Sie ist teuer, und sie ist dick: Die katalogartige "Turi2 Edition", über 200 Seiten Gedrucktes von Peter Turi, liegt zum ersten Mal im Kiosk. Um "Print - ein Pladöyer für Slow Media" geht es in dem monothematischen XXL-Magazin. 2016 sollen vier weitere Ausgaben folgen.

Für die neue Print-Leidenschaft des Verlegers gibt es zwei mögliche Erklärungen. Die erste ist, dass sich Menschen ab 50 für Medien-Klassik begeistern - selbst dann, wenn sie den größten Teil ihres beruflichen Lebens im Internet zugebracht und dort ziemlich viel geleistet haben. So wie Peter Turi. Die zweite Erklärung ist, dass Turi früher als andere Leute erkannt hat, was kommt. Und das ist wahrscheinlich, denn es wäre nicht das erste Mal.

Als junger "Kress"-Verleger brachte er in 1996 den ersten Online-Branchendienst an den Start, und als Blogger elf Jahre später den ersten Morgen-Newsletter mit aggregierten Nachrichten aus aller Welt, ein Vorbild für viele Medienmacher und ein Anstoß für Weiterentwicklungen bis hin zum "Morning Briefing" von Gabor Steingart.

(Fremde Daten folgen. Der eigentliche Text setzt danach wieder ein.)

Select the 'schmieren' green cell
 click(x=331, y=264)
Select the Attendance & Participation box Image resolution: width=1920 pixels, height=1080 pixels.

"Wo der Alltag digital wird, wächst die Sehnsucht nach analoger Qualität", heißt es im Editorial. Und Turi hat geliefert. Sein Interview mit Rolf-Dieter Lafrenz, dem in Medienkreisen respektierten wie gefürchteten Chef der Unternehmensberatung Schickler, ist eine Sternstunde. Und egal, ob es Turis Idee war oder einfach nur gut kopiert: Die Visitenkarten wichtiger Medienmacher zum Heraustrennen auf einen Bogen zu drucken und einzuheften, dürfte die selbsternannte "People-Branche" entzücken. Allein die dort abgedruckten Handy-Nummern sind für manche Leser schon die 20 Euro für die "Turi2 Edition" wert.

Braucht man Turis XXL-Magazin also? Jenseits des Kaffeetischs nicht unbedingt. Das "Plädoyer für Slow Media" ist hochwertiges Gattungsmarketing für Print und entsprechend mit Anzeigen ausgestattet worden. Hier und da hat Turi es mit dem Content Marketing übertrieben. Zumindest das floskelhafte Interview mit Peter Wippermann ("Verlage müssen sich verändern") hätte man sich sparen können. Falsch ist übrigens Wippermanns Vergleich zwischen Printmedien und Pferden: Gedrucktes werde als Luxusgut so gefragt sein wie der Reitsport in der Freizeit der Deutschen, so die These, und:

"Wir haben heute in Deutschland mehr Pferde als vor dem Ersten Weltkrieg".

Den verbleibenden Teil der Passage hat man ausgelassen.